## EXERCISE TEXT
-- Opening Marker --

Business Ethics: Philosophy 325

Fall 2002

 

Class: MWF 9am, Pawling Hall 301.

Professor: Dr. Ward, 308 Pawling, 8080, Rward0@georgetowncollege.edu

Office Hours: M/W 2-4, T/TH 1-2 or by appointment.

 

Course Description: Introduction to both the moral issues involved in business management and the ethical concepts and analytical skills relevant to solving those issues.

 

Texts: Moral Issues in Business, Shaw and Barry

Business Ethics: Annual Edition 02-03, John Richardson editor

Library reserve and handouts.

 

Evaluation:

1)  Written assignments 60%

 

Reading responses.  Fifteen responses to assigned readings must be one page and typed.  See the sample review attached. These responses will be reviewed at the beginning of class and used to start discussion.  The course schedule entries in BOLD require a response.  Responses will be graded on the evidence of careful reading and good writing.  Grammar and spelling errors will reduce your grade.  Full credit (3pts) will be possible only on responses handed in during the class when the material is discussed.    45%  

 

Book Review. Write a two-page book review of a Business Ethics book.  The student will choose a book from the list attached or another with my approval. Some books may have to be obtained through Inter library loan, so make sure to start your work early.  Due October 14.   5% of final grade.

 

Ethics Interview.  Write an account of an interview you conduct with a person working in a field related to your interest.  1500-2000 words.  See assignment detail. Due November 27.  10% of final grade.

 

Peer review:  Before any written assignments are handed in they will be read by a class peer.  The peer reviewer’s job is to check for spelling and clarity.

-- Closing Marker --

## EXERCISE DESCRIPTION
Rewrite the syllabus passage starting with "Peer review:  Before" and going on through "spelling and clarity.", putting "organization" in place of "clarity".

## DATASET SECTION

-- Opening Marker --

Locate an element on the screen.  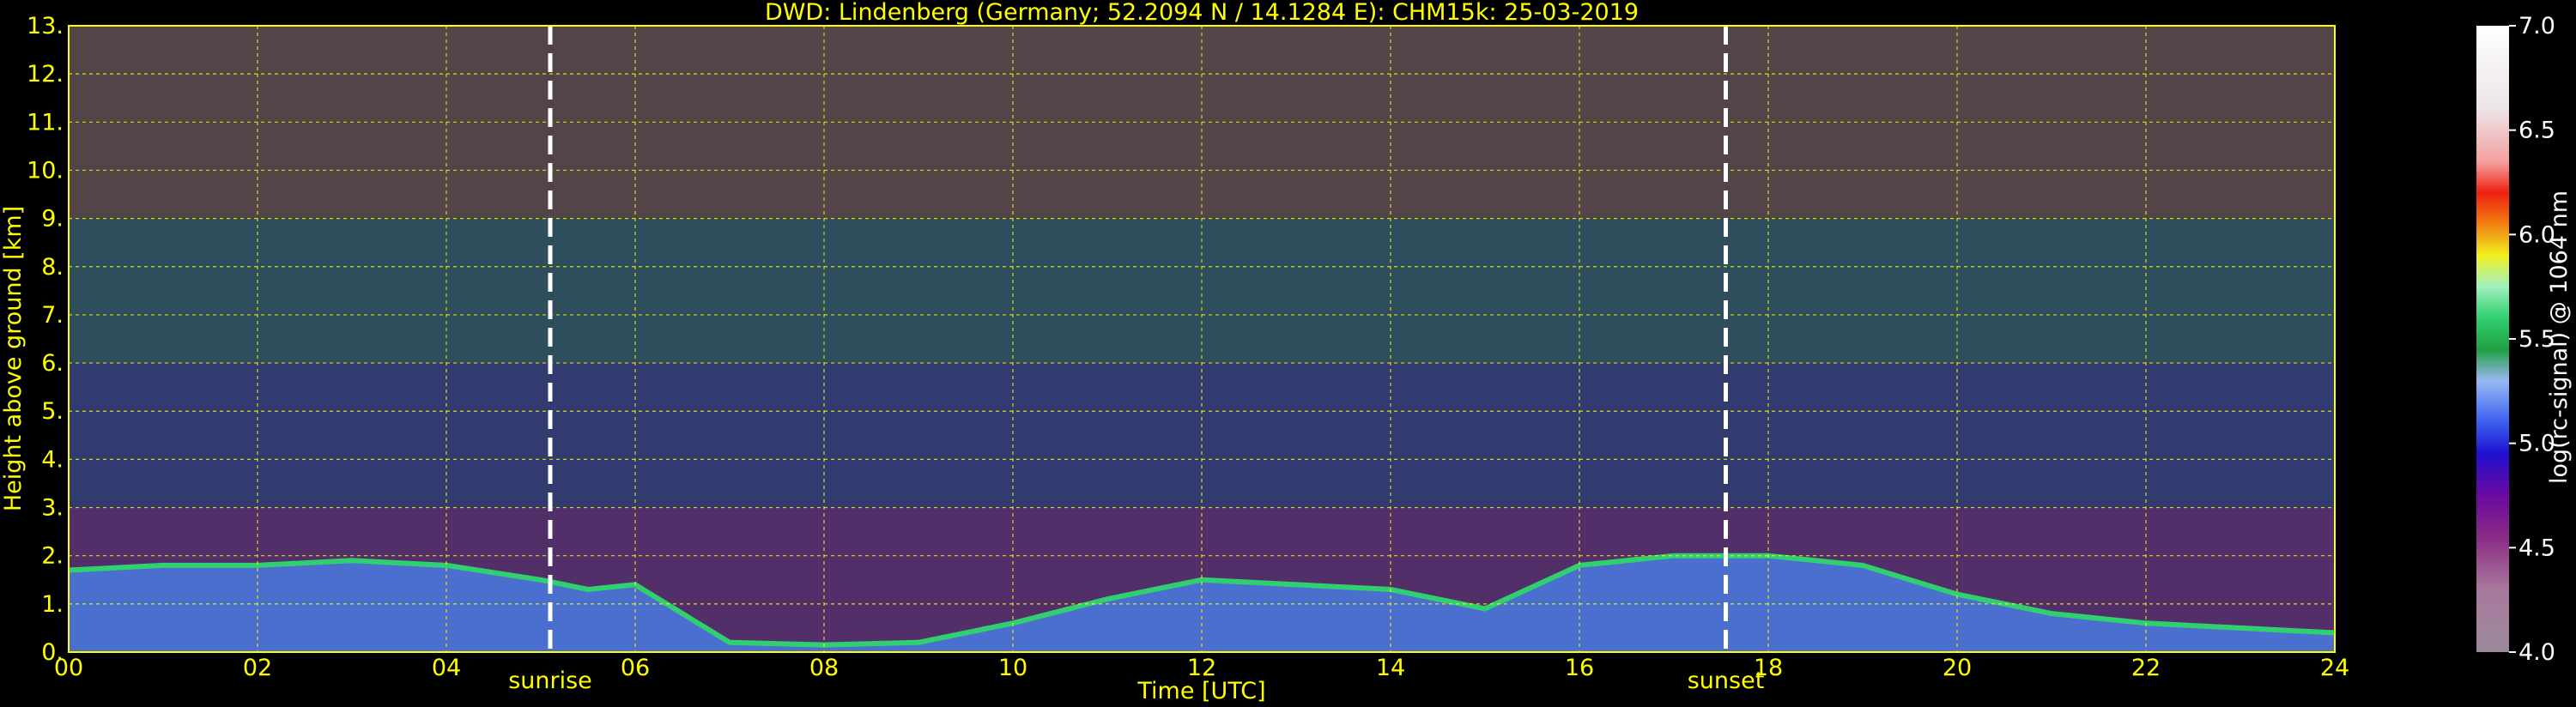
y-tick-label: 0. is located at coordinates (52, 653).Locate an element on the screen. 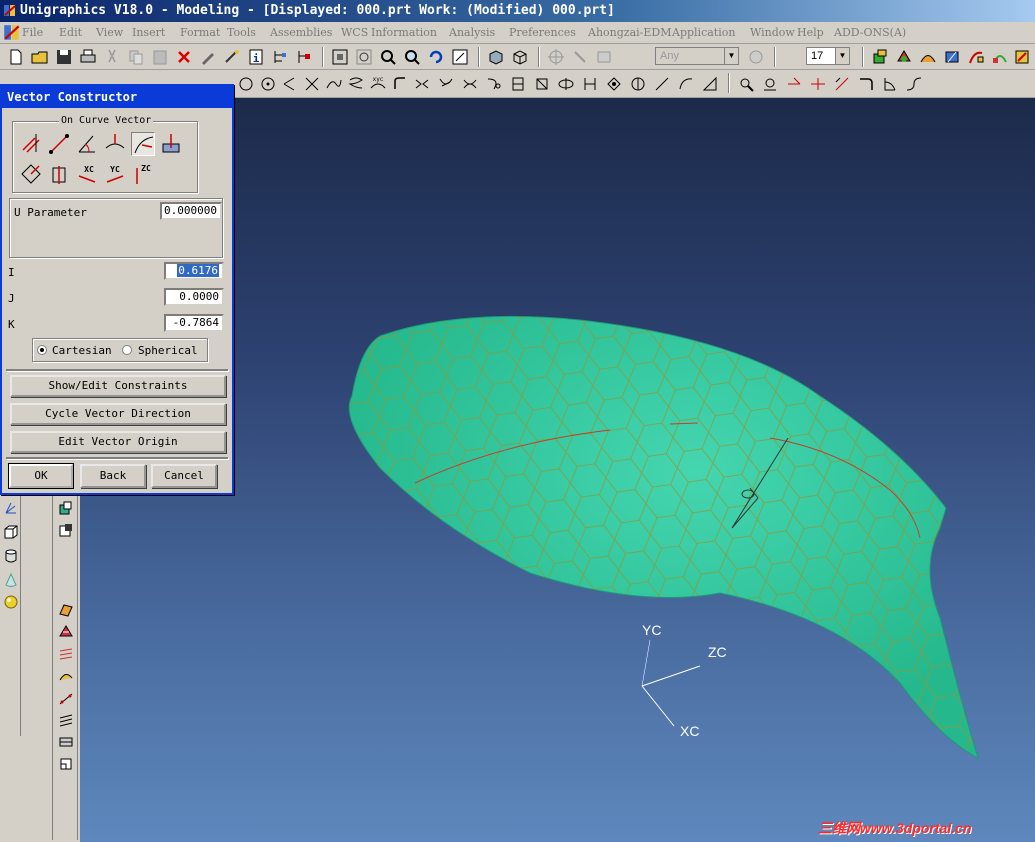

-- Closing Marker --

## TASK ANSWER
Peer review:  Before any written assignments are handed in they will be read by a class peer.  The peer reviewer’s job is to check for spelling and organization.